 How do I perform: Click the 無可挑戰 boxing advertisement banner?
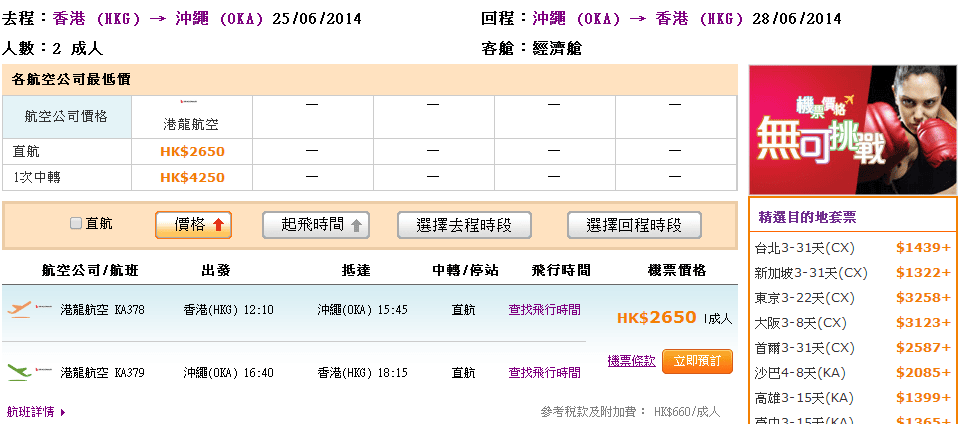pos(853,128)
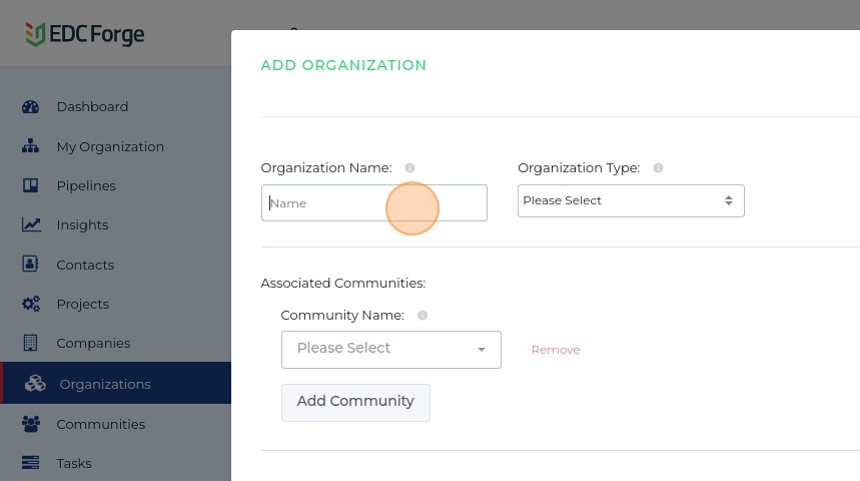Click the Dashboard gauge icon
The image size is (860, 481).
tap(30, 107)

══════════════════════════════

● **BRIEF**
Rewrite these lines, changing "advertisement" to "promotional" and keeping everything else the same. Leave the pictures out of your answer.

● **SOLVED PROBLEM**
 How do I perform: Click the 無可挑戰 boxing promotional banner?
pos(853,128)
Click the Dashboard gauge icon
The image size is (860, 481).
tap(30, 107)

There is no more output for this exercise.